On Sunday morning, President Donald Trump’s border czar, Tom Homan, claimed in an interview that aired on ABC that international leaders would not reject the Trump administration sending migrants back to their home countries.
“Oh, they’ll take them back,” Homan told host Martha Raddatz after she asked about how the administration would handle countries that refused to accept deportees. “We got President Trump coming into power,” Homan added. “President Trump puts America first.”
“My success is gonna be based on what Congress give us. The more money, the better I’m gonna do.”
Trump's "border czar" Tom Homan said he's "being realistic" and acknowledged that the mass deportation plan's success will require funding from Congress. https://t.co/TXBuO4BMhg pic.twitter.com/KQFtg1osFY
— This Week (@ThisWeekABC) January 26, 2025
But only a few hours before that interview aired, the president of Colombia, Gustavo Petro, proved Homan wrong: In a post on X, Petro said he would not accept American planes deporting migrants back to his country until the US establishes “a protocol for the dignified treatment of migrants.”
“The US cannot treat Colombian migrants as criminals,” Petro wrote in his post. In another post, Petro seemed to suggest the problem was the migrants being sent back on military planes, writing: “We will receive our fellow citizens on civilian planes, without treating them like criminals.” (Research has shown that undocumented immigrants commit crimes at lower rates than US citizens do.)
Trump promptly clapped back, writing in a post on Truth Social on Sunday afternoon that because Petro had refused to accept two flights already, Trump was taking a series of “urgent and decisive retaliatory measures,” including a travel ban; visa sanctions for members of the Colombian government and its supporters; and “emergency 25 percent tariffs” on Colombian goods coming into the US, which he said will be raised to 50 percent in a week. “These measures are just the beginning,” Trump wrote.

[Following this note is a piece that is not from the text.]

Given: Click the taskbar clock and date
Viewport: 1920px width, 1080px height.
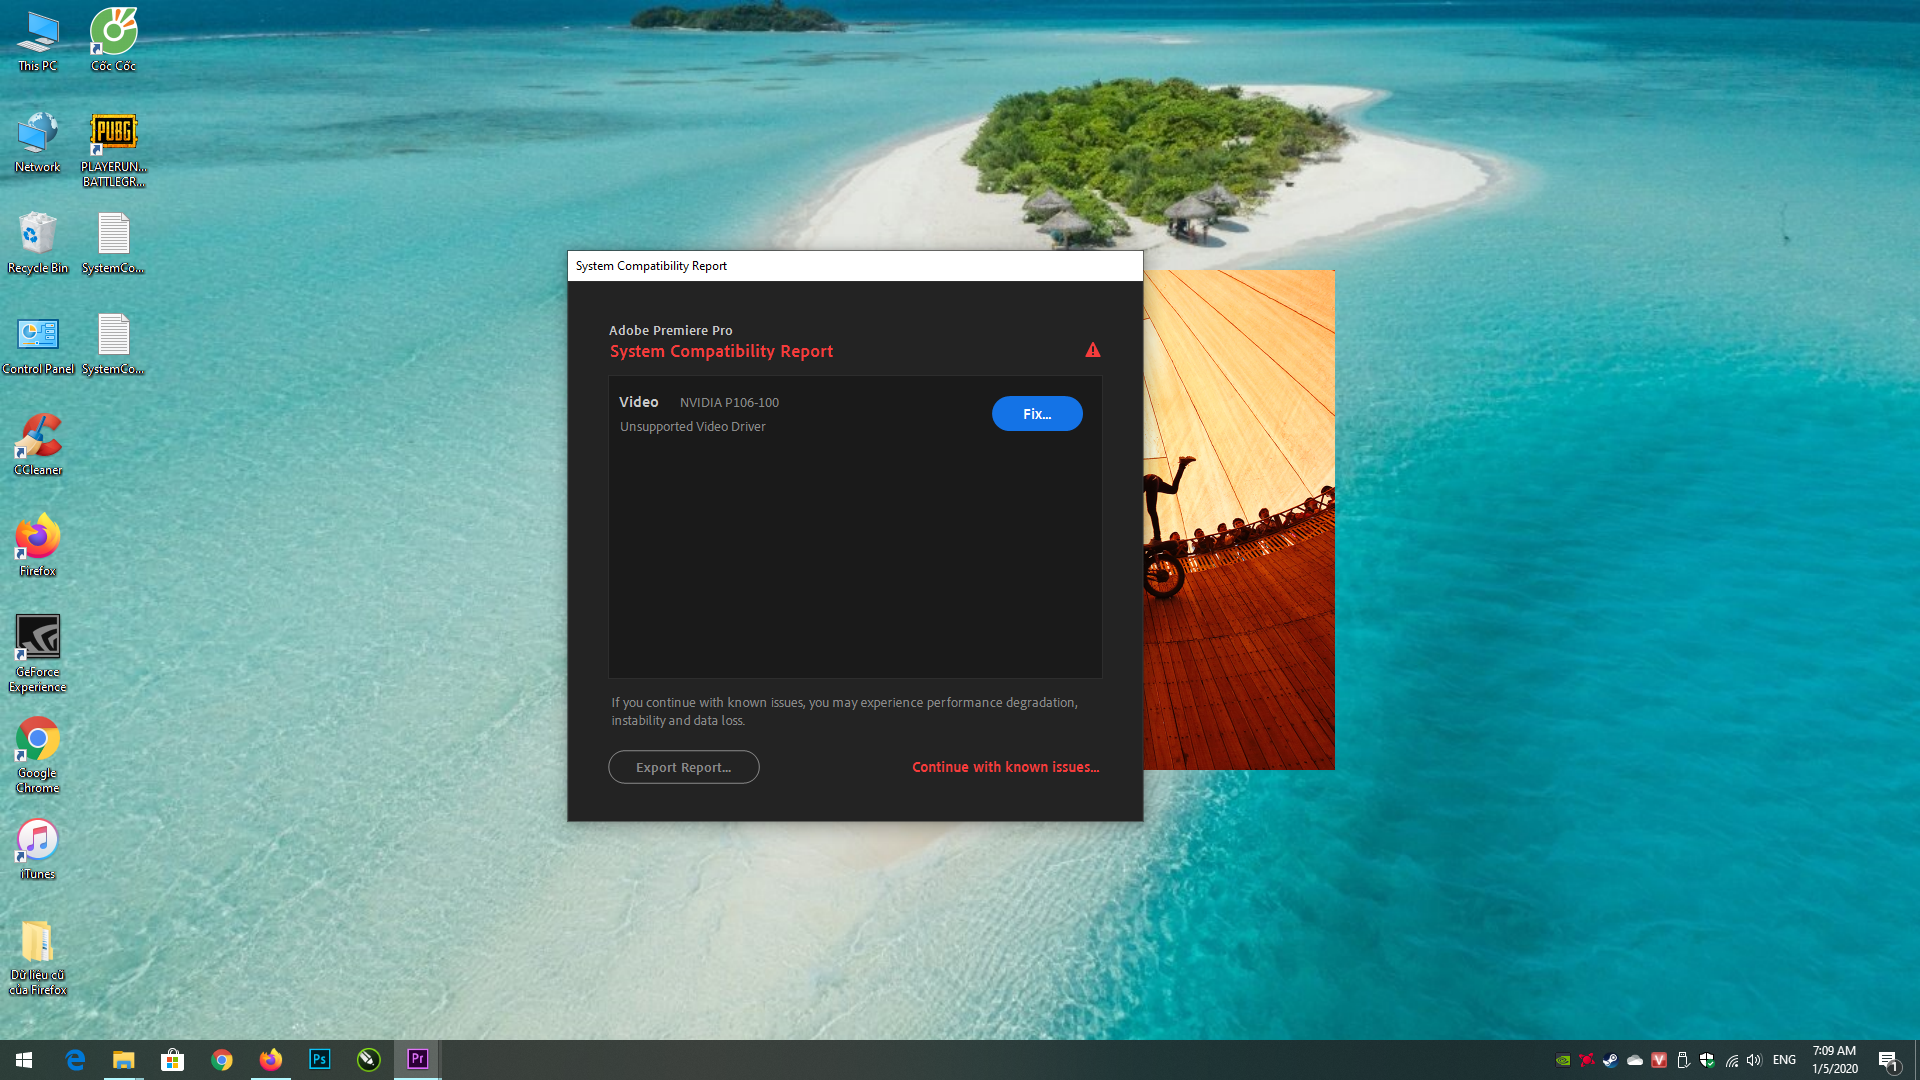Looking at the screenshot, I should (x=1834, y=1060).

A notice from the president’s office posted just a few minutes after Trump’s Truth Social message said that Petro was sending the presidential plane “to facilitate the dignified return” of migrants who were supposed to return earlier. The notice also said the Colombian government was working on internal protocols “that ensure the dignified treatment of deported Colombians, guaranteeing that the procedures respect the human rights and integrity of each person,” and that it was also working with the American government to establish such processes.

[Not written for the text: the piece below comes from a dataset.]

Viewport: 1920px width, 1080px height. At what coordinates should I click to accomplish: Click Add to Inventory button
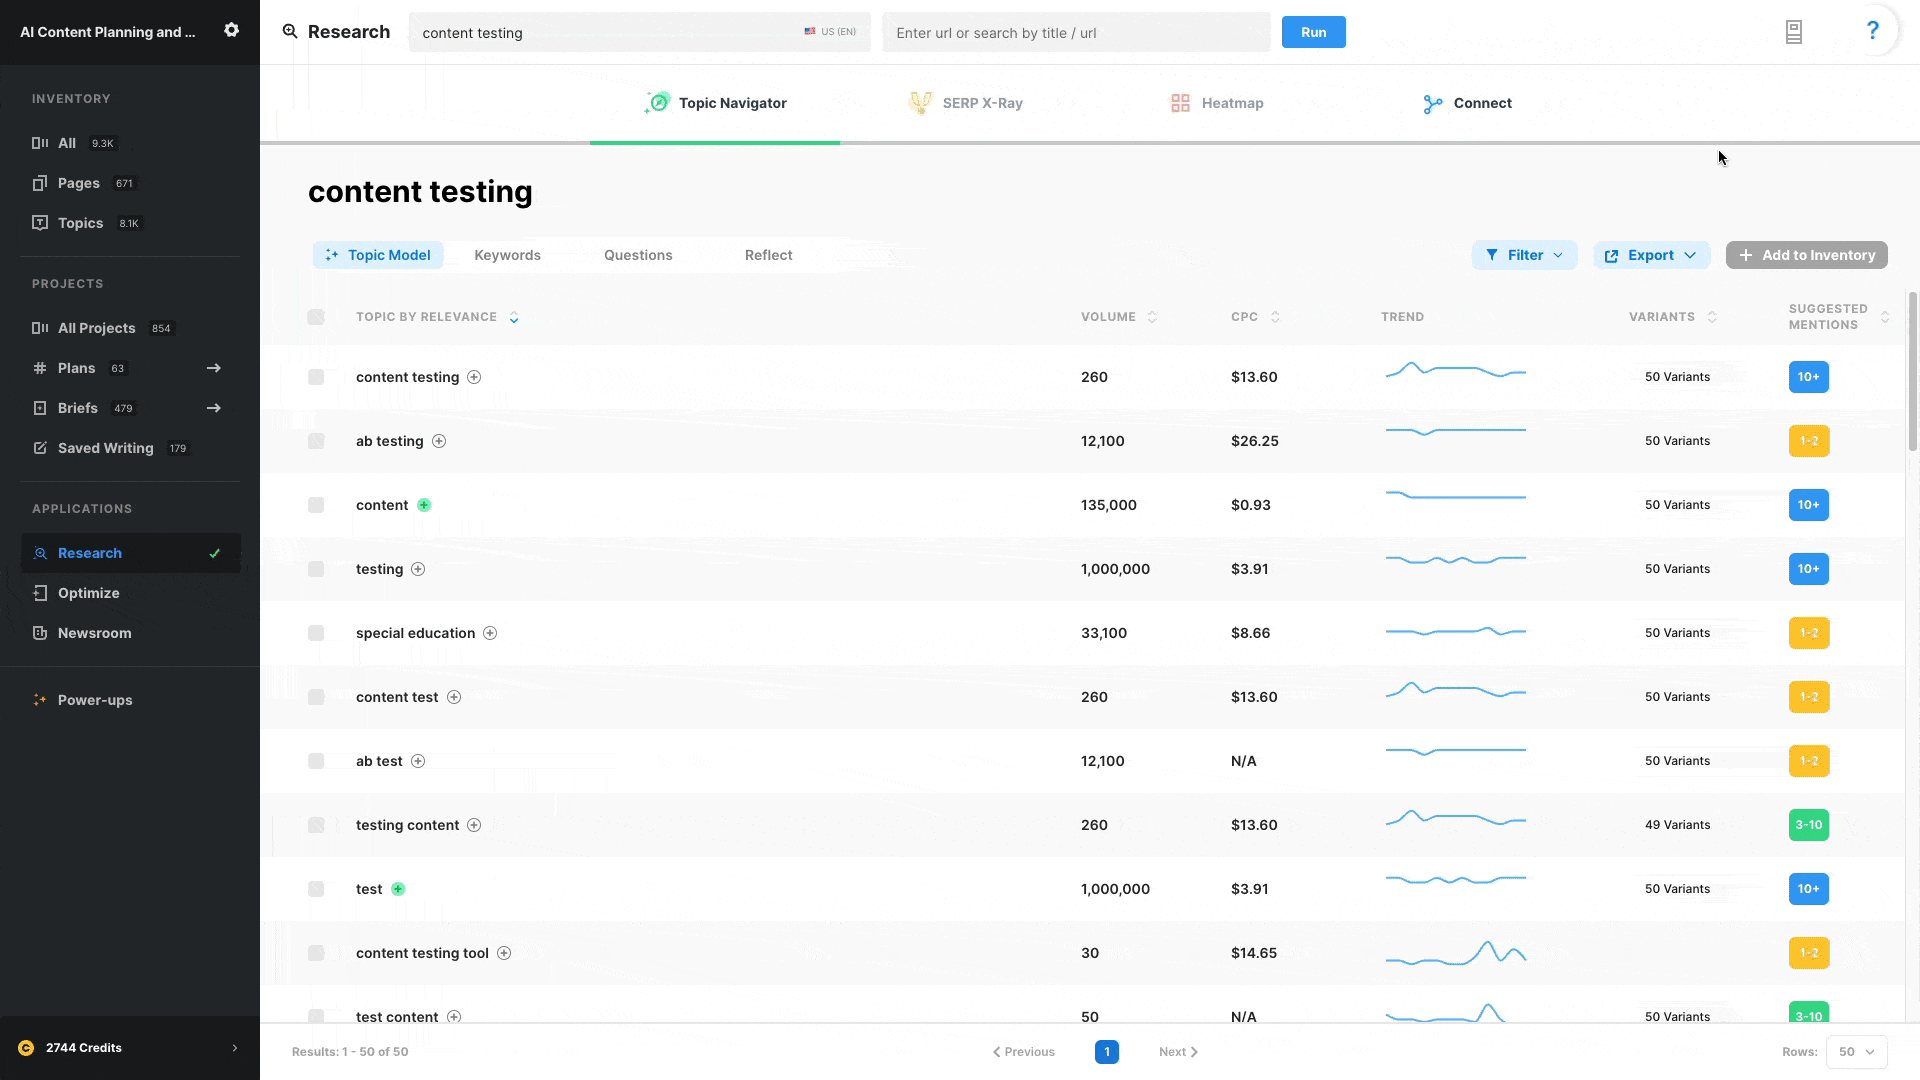coord(1806,255)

There were 190,000 unauthorized Colombian immigrants living in the US as of 2022, according to the Pew Research Center. Far more immigrants without documentation come from Mexico—about 4 million, according to the Pew data. On Thursday, Mexico reportedly denied entry to a US plane transporting migrants, NBC News reported. A White House official told NBC it was an “administrative issue” that was “quickly rectified.” Mexican President Claudia Sheinbaum and members of her Cabinet said prior to Trump’s inauguration that they did not agree with plans for “unilateral deportations” of Mexicans from the US, but said they would welcome them regardless.
As my colleague Isabela Dias reported, Trump issued a flurry of executive actions targeting immigration during his first week in office. They included seeking to end birthright citizenship (that’s unconstitutional, as a federal judge ruled on Thursday, temporarily blocking the order from taking effect) and sending 1,500 troops to the U.S.-Mexico border, even though border crossings were at a four-year low at the end of Biden’s term. “It’s sending a strong signal to the world, our border’s closed,” Homan told Raddatz in the ABC interview, adding that the troops would help coordinate deportation flights and build infrastructure at the border. The New York Times also reported on Sunday that immigration raids were beginning in Chicago.
But for all of Trump’s bluster, even Homan conceded in the ABC interview that he could not commit to deporting every undocumented immigrant in the country, despite Trump’s pledge to enact the largest deportation operation in US history. “I’m being realistic,” Homan told Raddatz.